What is the "unit" of pcre.backtrack_limit?


I'm encountering an issue where preg_replace() with a complicated regular expression causes an error (PREG_BACKTRACK_LIMIT_ERROR) due to pcre.backtrack_limit being too low, which is set to 1,000,000 by default. I set this to 10,000,000, and it works for this particular application.

My question is, what exactly is backtracking limit's, loosely defined, "unit"? Does the 1,000,000 figure correspond to memory size? If not, what does it signify? I'm trying to understand what a reasonable setting for this on my environment.

Reference on preg_replace: https://www.php.net/manual/en/pcre.configuration.php#ini.pcre.backtrack-limit

Reference on backtracking: In regular expressions, what is a backtracking / back referencing?


Solution

  • From the PCRE source code, this error is returned when "match()" is called more than 1,000,000 times recursively:

    /* First check that we haven't called match() too many times, or that we
    haven't exceeded the recursive call limit. */
    
    if (md->match_call_count++ >= md->match_limit) RRETURN(PCRE_ERROR_MATCHLIMIT);
    

    That is converted into a "PHP_PCRE_BACKTRACK_LIMIT_ERROR" error here.

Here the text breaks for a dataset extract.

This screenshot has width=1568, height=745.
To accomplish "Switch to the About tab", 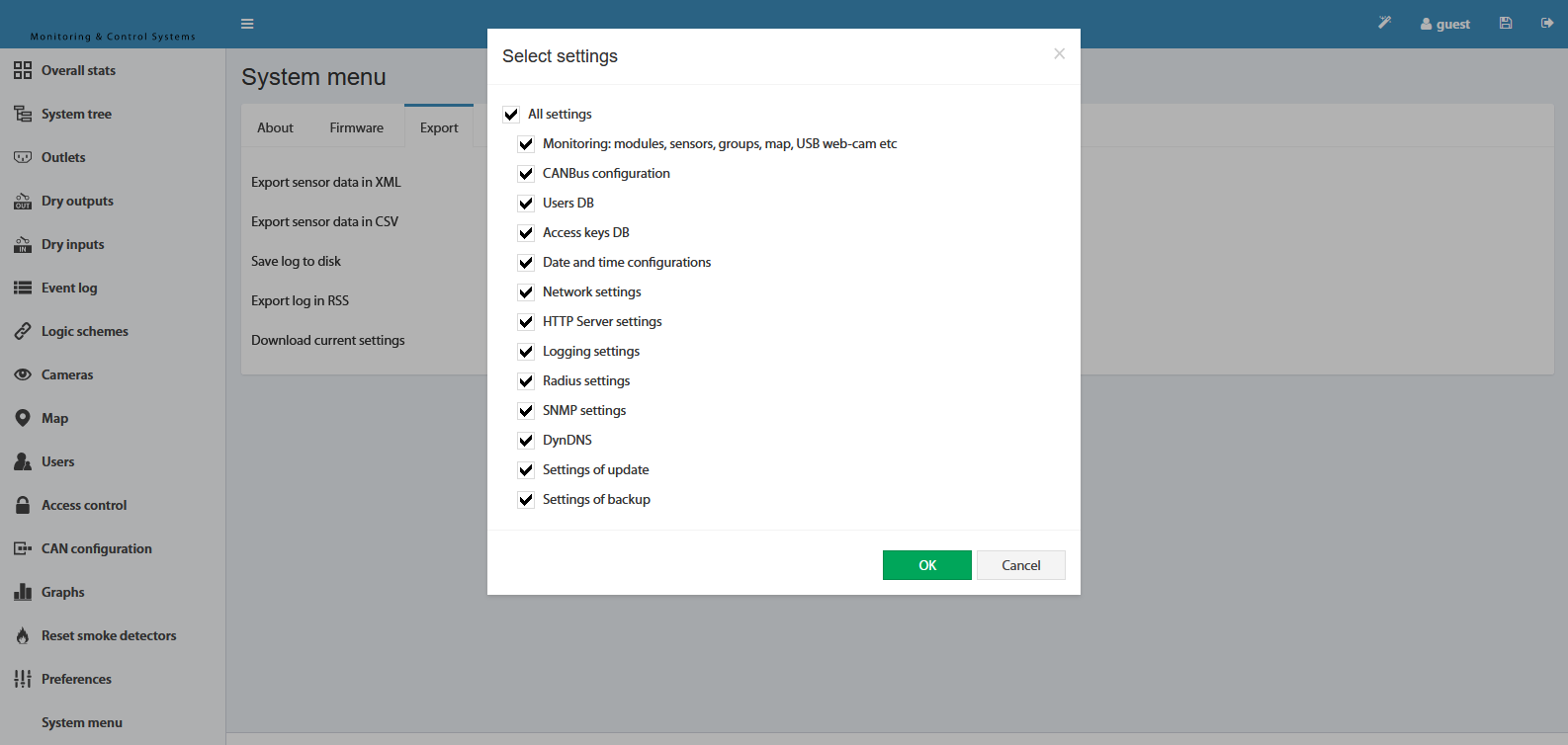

    According to the pcreapi manpage (see https://serverfault.com/a/408272/140833 ):

    Internally, PCRE uses a function called match() which it calls repeatedly (sometimes recursively). The limit set by match_limit is imposed on the number of times this function is called during a match, which has the effect of limiting the amount of backtracking that can take place. For patterns that are not anchored, the count restarts from zero for each position in the subject string.

    I think that the unit is therefore something like "Number of backtracking attempts". I'm not sure that it's 1-to-1 with that though.

    Here's a demo isolating the error case with a simple "Catastrophic Backtracking" regex:

    <?php
    
    ini_set('pcre.backtrack_limit', 100);
    
    for ($len = 1000; $len <= 1001; $len++) {
    
        $x = str_repeat("x", $len);
        $ret = preg_match("/x+x+y/", $x);
    
        echo "len = " . $len . "\n";
        echo "preg_match = " . $ret . "\n";
        echo "PREG_BACKTRACK_LIMIT_ERROR = " . PREG_BACKTRACK_LIMIT_ERROR . "\n";
        echo "preg_last_error = " . preg_last_error() . "\n";
        echo "\n";
    }
    

    Run this code here: https://3v4l.org/EpaNC, to get this output:

    len = 1000
    preg_match = 0
    PREG_BACKTRACK_LIMIT_ERROR = 2
    preg_last_error = 0
    
    len = 1001
    preg_match = 
    PREG_BACKTRACK_LIMIT_ERROR = 2
    preg_last_error = 2